● **Source extract**

# Lexan Paints



## BewstdGT (Jan 4, 2005)

This is just a general question... I have used Pactra spray cans for 15 years. They make great stuff but at $5/can it's getting costly when you paint a lot of bodies. For the fluorescents I don't think you can do better than Pactra but for specialty colors you could actually mix your own with water based paints, rather than trying to layer two colors with spray cans. So for those who have tried water based and airbrushes, what brands of paint do you use and where can you get them? I wanted to see what kinds of color options are out there in water based but I'm not sure what brand to look for. Any help is appreciated!


----------



## OvalmanPA (Mar 21, 2000)

I've used some of the cheapies at Walmart with good success. Can't remember what the brand name is but they are found in the crafts section. They normally DO need quite a bit of thinning though as they're pretty thick.


----------



## Minreg (Jan 1, 1970)

Hobby Lobby sells Createx airbrush paint. It costs the same as a spray can. But you can go see what colors they have if there is a Hobby Lobby in Ohio. Use the coupon http://www.hobbylobby.com/assets/dynamic/_weekly.coupon/2012_48_coupon.gif

http://www.tcpglobal.com/airbrushdepot/ carries lots of airbrush paint. They are on ebay too. 

Not sure if any site sponsors carry airbrush paint?

Some people like the Badger airbrush paints. It does have good flow. 
http://www.spectratex.com/index2.htm
Michael's Crafts sells this paint, they are in Ohio. 
Use coupon http://weeklyad.michaels.com/coupons/?storeId=9876


----------



## edward 2 (Oct 6, 2010)

I tryed kryptonite gold flip-flop paint.
and i wonder if any one has tryed these flip-flop colors.
and have any tips on how to get it to come out right with out runs.


----------



## IndyRC_Racer (Oct 11, 2004)

The key to spray paint is many light coats. If you have experienced runs, you most likely applied too much paint at one time. 

I typically use at least 2-3 light coats of any 1 color of paint until it has the coverage I need. I'm impatient, so I use a hair dryer to speed up the drying process between coats. I can normally apply several coats of 1 color in less than 5 minutes.

Another thing that can cause runs is painting in a cold environment or using cold spray paint. Winter can be a challenge if you have to paint outside. I would suggest using the hair dryer to heat up the body before applying paint. I would also suggest warming up the can of spray paint by putting it into a warm container of water until the can is warm to the touch. *CAUTION!! Overheating a can of spray paint could cause the can to explode.* The warm paint will spray better and the paint will bond better to the warm body.

● **Brief**
Print the passage of the Lexan paints thread word for word, starting with "I tryed kryptonite" and going on through "than 5 minutes.".

(Element and text position data)
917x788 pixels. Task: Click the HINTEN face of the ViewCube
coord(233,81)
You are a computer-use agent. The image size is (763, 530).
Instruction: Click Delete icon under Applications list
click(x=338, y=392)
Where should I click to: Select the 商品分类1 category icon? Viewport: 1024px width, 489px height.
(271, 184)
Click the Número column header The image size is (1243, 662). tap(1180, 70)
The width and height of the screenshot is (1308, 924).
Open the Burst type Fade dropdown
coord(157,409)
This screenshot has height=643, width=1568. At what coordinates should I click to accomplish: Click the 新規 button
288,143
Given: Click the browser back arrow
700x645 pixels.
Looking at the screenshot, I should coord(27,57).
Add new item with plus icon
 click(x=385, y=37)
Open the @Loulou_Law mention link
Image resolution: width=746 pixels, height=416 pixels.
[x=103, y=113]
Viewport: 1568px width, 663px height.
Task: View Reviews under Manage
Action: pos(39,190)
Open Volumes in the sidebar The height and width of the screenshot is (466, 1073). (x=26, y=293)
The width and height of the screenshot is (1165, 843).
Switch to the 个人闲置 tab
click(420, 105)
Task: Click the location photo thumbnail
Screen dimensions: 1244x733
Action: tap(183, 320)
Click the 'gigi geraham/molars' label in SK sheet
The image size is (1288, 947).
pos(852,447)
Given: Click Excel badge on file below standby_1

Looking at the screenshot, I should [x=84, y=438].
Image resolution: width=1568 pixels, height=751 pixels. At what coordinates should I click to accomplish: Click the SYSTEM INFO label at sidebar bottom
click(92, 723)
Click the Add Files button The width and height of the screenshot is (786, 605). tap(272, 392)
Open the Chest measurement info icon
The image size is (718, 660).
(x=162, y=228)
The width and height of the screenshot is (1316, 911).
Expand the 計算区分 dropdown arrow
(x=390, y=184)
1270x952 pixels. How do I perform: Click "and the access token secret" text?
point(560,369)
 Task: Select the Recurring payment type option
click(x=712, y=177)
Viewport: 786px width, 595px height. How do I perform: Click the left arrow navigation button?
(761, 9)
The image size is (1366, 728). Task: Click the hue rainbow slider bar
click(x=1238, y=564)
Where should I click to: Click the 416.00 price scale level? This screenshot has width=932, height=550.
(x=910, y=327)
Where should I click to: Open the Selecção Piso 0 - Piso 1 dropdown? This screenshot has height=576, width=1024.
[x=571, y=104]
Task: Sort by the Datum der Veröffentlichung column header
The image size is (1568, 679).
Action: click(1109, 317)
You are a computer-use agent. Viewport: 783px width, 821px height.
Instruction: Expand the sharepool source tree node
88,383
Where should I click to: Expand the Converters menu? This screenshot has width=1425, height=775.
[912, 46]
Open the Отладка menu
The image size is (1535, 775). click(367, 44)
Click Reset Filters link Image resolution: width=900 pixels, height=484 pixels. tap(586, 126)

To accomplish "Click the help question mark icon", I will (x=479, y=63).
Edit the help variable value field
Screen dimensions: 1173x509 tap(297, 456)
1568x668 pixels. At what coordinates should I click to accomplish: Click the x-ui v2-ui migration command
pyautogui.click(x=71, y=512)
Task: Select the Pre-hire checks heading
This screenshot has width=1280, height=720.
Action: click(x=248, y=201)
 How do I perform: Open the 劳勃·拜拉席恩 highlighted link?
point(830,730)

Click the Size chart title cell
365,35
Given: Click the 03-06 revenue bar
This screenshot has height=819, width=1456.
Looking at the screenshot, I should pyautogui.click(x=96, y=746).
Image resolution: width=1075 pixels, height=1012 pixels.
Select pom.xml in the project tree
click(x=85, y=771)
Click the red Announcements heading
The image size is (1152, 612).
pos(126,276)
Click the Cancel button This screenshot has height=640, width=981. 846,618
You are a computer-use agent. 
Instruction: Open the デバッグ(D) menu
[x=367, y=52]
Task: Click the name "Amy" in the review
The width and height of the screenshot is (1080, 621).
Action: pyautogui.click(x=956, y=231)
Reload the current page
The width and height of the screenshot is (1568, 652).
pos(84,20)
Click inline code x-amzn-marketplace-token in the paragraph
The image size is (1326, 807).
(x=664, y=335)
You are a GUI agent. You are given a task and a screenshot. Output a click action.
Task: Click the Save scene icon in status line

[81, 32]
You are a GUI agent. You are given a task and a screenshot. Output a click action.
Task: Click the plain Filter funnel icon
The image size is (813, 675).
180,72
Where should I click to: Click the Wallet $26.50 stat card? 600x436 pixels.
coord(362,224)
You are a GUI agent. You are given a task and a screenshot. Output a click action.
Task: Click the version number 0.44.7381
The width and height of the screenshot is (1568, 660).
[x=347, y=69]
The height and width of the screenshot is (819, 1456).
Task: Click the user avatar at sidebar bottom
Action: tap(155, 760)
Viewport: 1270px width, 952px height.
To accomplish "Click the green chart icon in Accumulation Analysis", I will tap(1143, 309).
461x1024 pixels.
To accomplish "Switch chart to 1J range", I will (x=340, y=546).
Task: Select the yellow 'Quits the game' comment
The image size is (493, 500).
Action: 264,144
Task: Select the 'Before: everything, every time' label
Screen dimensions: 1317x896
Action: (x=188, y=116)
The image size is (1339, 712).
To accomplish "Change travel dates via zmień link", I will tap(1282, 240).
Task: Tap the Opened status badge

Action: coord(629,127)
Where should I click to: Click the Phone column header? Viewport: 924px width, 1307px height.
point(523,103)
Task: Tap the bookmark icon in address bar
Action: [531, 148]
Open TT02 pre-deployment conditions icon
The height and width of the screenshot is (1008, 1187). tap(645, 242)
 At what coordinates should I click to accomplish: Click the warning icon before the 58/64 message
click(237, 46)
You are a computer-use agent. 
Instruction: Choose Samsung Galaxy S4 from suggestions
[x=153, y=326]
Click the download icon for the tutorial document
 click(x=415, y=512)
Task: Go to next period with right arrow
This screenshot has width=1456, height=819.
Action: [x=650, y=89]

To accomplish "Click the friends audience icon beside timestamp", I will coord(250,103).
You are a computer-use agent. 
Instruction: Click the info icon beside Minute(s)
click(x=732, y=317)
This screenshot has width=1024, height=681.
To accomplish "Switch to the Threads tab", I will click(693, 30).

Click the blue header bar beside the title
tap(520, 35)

● **The solution**
I tryed kryptonite gold flip-flop paint.
and i wonder if any one has tryed these flip-flop colors.
and have any tips on how to get it to come out right with out runs.


----------



## IndyRC_Racer (Oct 11, 2004)

The key to spray paint is many light coats. If you have experienced runs, you most likely applied too much paint at one time. 

I typically use at least 2-3 light coats of any 1 color of paint until it has the coverage I need. I'm impatient, so I use a hair dryer to speed up the drying process between coats. I can normally apply several coats of 1 color in less than 5 minutes.